The province contains 17 districts, over 1,000 villages, and approximately 1,113,173 people, which is multi-ethnic and mostly a rural society.

The city was attacked during the 2021 Taliban offensive (which coincided with the withdrawal of United States troops).

On May 2, 2021, PiramQul Ziayi, the most influential anti-Taliban figure in Takhar, was assassinated in Rustaq district.

Following the fall of several districts of Takhar to the Taliban, on June 20, 2021, a group of Takhar elders led by Mohibullah Noori, a Resistance leader, announced at a press conference in Kabul that will mobilize people resistance in support of security forces in Takhar. Mohibullah Noori led the group entered the Taloqan City on June 26, 2021 and united the Takhar commanders to resist against Taliban.

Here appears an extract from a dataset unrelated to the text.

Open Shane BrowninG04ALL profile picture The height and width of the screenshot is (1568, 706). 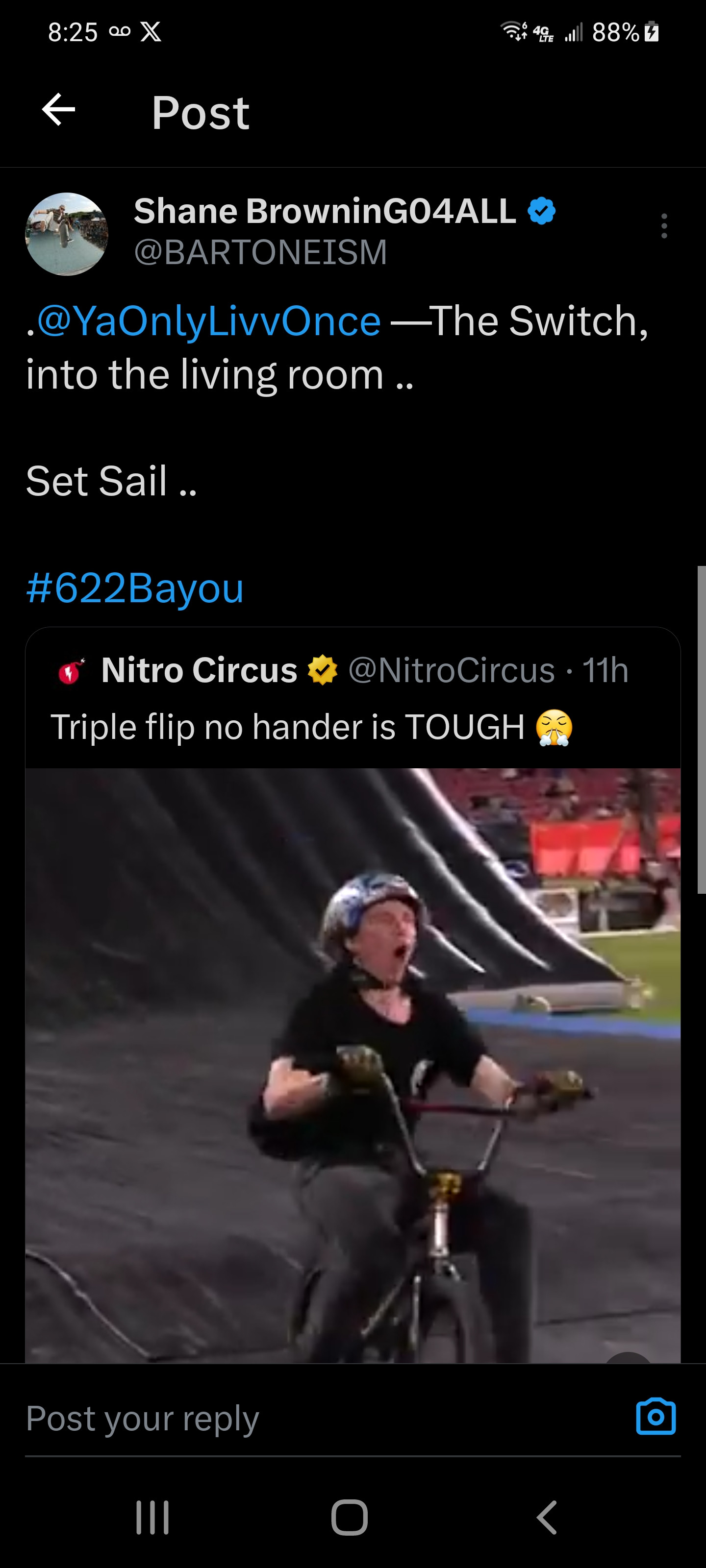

The Taliban tried to take the city in July 2021, however the attack was repulsed. Later during the huge Taliban offensive  Haji Agha Gul was killed by Taliban and Khair Mohammad Teymour injured and all forces, including provincial officials, retreated to the Versaj district. On August 8, 2021, the Taliban gained control of the province during the 2021 Taliban offensive. However, National Resistance Front fighters have still maintained a presence in the province.

History

Early history

7th to 16th centuries

16th to 20th centuries 

Between the early 16th century and the mid-18th century, the territory was ruled by the Khanate of Bukhara.

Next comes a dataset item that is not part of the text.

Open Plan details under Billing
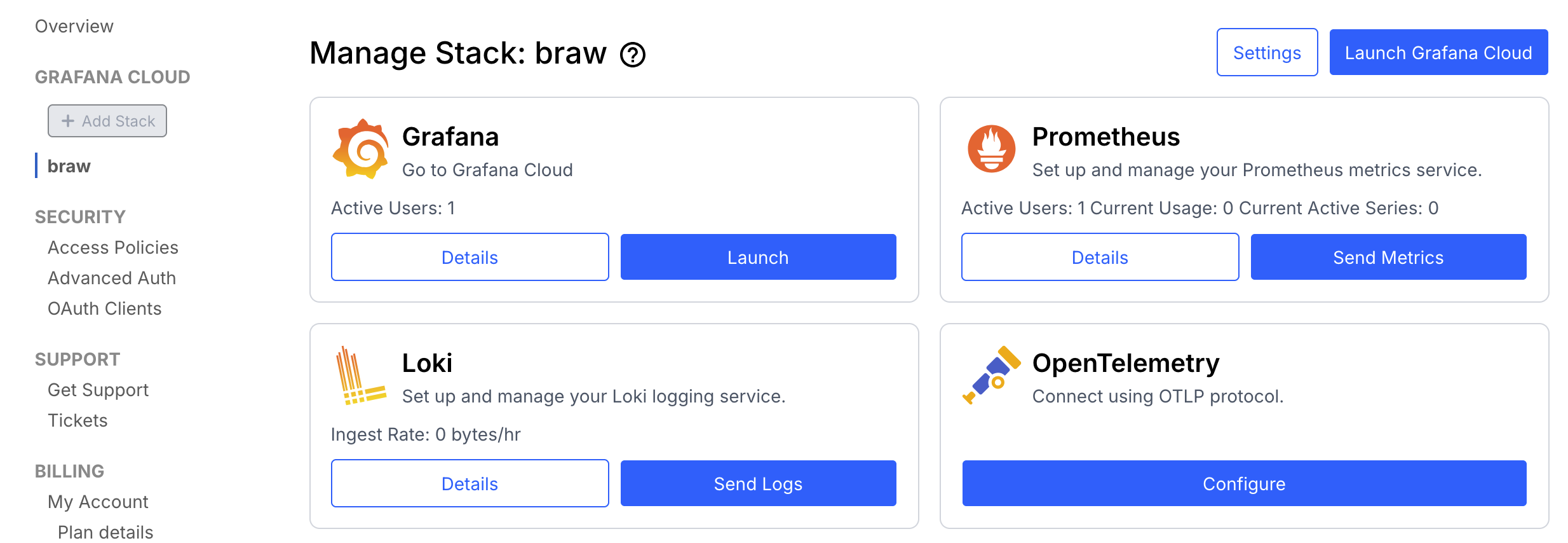pos(104,532)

It was given to Ahmad Shah Durrani by Murad Beg of Bukhara after a treaty of friendship was reached in or about 1750, and became part of the Durrani Empire. It was ruled by the Durranis followed by the Barakzai dynasty and was untouched by the British during the three Anglo-Afghan wars that were fought in the 19th and early 20th centuries.

1964–2001 
It was established in 1964 when Qataghan Province was divided into three provinces: Baghlan, Kunduz and Takhar. During the 1980s Soviet–Afghan War, the area fell under the influence of Rabbani and Ahmad Shah Massoud. It was controlled by the Northern Alliance in the 1990s. It experienced some fighting between the Northern Alliance and the Taliban forces. Takhar holds notoriety as the location where Mujahideen Commander Ahmad Shah Massoud was assassinated on 9 September 2001 by suspected al-Qaeda agents.

2001–2015 

International Security Assistance Force (ISAF) took over security responsibility of the area in the early 2000s, which was led by Germany. The province also began to see some developments and the establishment of Afghan National Security Forces (ANSF). In a small incident in July 2008, the Afghan National Police killed Mullah Usman when several armed Taliban militants under his command raided a police checkpoint in the Kalafgan district. This was the first time since the fall of Taliban regime in 2001 that the Taliban insurgents engaged police in this province. Mullah Usman was the most senior Taliban commander in the northeast region of Afghanistan, according to the Afghan Interior Ministry.

In May 2009, Taliban insurgents fighting Afghan government attacked the Baharak district in Takhar province. A bomb attack on 28 May 2011 killed General Shahjahan Noori, Mohammed Daud Daud and injured Governor Taqwa. Several German soldiers and Afghans were also killed.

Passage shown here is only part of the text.